Here’s the truth — not every landscape needs a full irrigation setup. Where Maestro and I live here in northern Maine, less than 5% of yards have them. Too much rain. Too many trees. And honestly… folks here don’t have lawns big enough to justify it.
But many of you do need irrigation, especially:
In hot, dry, or windy climates (Southwest)
In new subdivisions with zero shade
On large lots
On yards with brand-new sod
On DIY landscapes with plant beds that dry out fast
So before you dig anything, decide:
Is irrigation a requirement? Or just a luxury?
If it’s a requirement, keep reading.
🌿 Want the Fundamentals First?
If you’re new to landscaping and want the basics laid out simply, grab my Landscaping Simplified eBook.
It’ll save you HOURS of frustration out in the yard.
👉 https://www.youryardcoach.com/landscapingsimplifiedebook
🏡 Step 2: Measure Your Square Footage + Plan Your Coverage
I’ve preached this for years across every part of landscape planning — measure first.
Don’t eyeball it. Don’t guess.
For this example, we’ll use a hypothetical 1,000 sq ft lawn.
Your job:
Measure the area
Sketch it
Identify where your water source is
Determine where your valves will sit
Buy bundles of colored flags (each color = a different head type)
This is how you layout:
Spray heads
Rotor heads
Impact heads
Drip zones (in Part 2)
🔁 The Overlap Rule (Most DIWyers Get This WRONG)
Every nozzle has a printed number, like:
15H = 15 ft half circle
12Q = 12 ft quarter
15F = 15 ft full
Those numbers are suggestions, not law.
Real-world rule:
Subtract 3 feet from whatever the nozzle claims.
15 ft nozzle → treat it as 12
-
12 ft nozzle → treat it as 9
Why?
Because the edge of a spray pattern is weak, misty, and inconsistent — especially in windy climates. Your overlap is what creates even, healthy turf. This is one of the biggest mistakes new DIYers make.

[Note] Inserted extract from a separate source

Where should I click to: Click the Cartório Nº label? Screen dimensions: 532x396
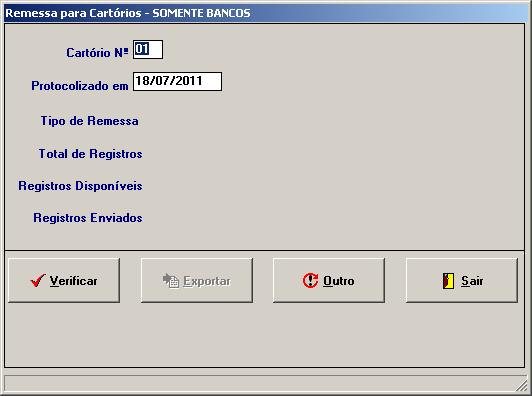[97, 53]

🧰 Step 3: Build Your Parts & Pieces List
Once your lawn is flagged, you can estimate:
Number of heads
Type of heads
Number of tees, elbows, risers, swing joints
Pipe length
Valve count
Fittings & connections
Pro tip:
Buy more than you think you need. Every irrigation installer in the world has made emergency runs for two more elbows or one more swing arm. Buy extra → return what you don’t use. Trust me. BONUS: My favorite parts come from Rainbird (not sponsored)
🚿 Step 4: Understanding Your Water Supply (Pressure + GPM)
This is the part nobody wants to learn — but it is the entire backbone of whether your system will work or fail. You need two numbers:
PSI at the faucet (pounds per square inch)
GPM (gallons per minute)
Typical ranges:
35 PSI (low)
50–60 PSI (ideal)
90 PSI (rare, high)
A standard ¾” house spigot usually gives you 9–10 GPM.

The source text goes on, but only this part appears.